◆ Problem details
Say nothing but the number of lines below in which the string "each" appears.

◆ Data section
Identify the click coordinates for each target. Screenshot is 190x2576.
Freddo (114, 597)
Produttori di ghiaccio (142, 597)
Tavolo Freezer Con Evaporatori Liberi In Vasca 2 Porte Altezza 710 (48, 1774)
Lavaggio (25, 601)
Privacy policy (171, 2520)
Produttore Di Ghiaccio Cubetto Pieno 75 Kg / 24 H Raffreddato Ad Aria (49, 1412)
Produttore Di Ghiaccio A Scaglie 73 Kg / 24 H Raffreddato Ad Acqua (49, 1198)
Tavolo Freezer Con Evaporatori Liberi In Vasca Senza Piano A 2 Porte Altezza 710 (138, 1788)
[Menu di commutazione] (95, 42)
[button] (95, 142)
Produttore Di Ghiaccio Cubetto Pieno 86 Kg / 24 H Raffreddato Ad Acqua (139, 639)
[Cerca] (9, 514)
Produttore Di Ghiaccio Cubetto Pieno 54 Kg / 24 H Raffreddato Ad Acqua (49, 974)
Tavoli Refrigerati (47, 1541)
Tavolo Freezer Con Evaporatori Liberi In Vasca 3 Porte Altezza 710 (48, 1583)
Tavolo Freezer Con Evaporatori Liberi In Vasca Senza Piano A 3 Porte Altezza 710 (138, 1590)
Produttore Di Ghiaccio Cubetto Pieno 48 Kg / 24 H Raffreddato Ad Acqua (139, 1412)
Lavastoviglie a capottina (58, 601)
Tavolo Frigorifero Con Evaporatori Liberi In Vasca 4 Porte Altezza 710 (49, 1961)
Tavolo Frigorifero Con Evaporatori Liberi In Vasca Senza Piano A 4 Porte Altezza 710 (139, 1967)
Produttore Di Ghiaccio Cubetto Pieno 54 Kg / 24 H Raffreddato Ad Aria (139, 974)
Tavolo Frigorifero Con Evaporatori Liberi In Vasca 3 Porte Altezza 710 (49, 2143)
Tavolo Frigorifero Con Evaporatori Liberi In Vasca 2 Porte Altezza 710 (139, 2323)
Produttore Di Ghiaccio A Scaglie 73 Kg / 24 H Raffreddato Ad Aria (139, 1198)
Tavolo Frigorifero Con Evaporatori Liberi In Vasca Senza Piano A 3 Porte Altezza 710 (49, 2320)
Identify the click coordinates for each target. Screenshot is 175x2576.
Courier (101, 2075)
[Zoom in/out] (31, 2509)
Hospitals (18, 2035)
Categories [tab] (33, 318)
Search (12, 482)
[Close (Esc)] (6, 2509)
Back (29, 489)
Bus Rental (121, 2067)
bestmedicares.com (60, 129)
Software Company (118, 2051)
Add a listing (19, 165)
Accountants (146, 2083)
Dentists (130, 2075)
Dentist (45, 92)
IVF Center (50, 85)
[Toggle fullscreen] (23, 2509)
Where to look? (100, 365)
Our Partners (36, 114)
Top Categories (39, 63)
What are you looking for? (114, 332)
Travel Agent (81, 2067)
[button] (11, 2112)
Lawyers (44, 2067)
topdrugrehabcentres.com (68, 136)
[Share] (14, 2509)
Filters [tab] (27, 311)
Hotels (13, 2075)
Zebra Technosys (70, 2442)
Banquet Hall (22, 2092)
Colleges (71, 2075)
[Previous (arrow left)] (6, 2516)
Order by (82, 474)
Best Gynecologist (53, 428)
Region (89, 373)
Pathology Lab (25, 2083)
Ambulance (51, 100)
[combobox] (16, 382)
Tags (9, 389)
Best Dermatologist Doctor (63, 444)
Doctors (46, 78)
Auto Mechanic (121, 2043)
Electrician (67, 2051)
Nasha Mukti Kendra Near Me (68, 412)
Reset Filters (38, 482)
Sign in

◆ The completed task
2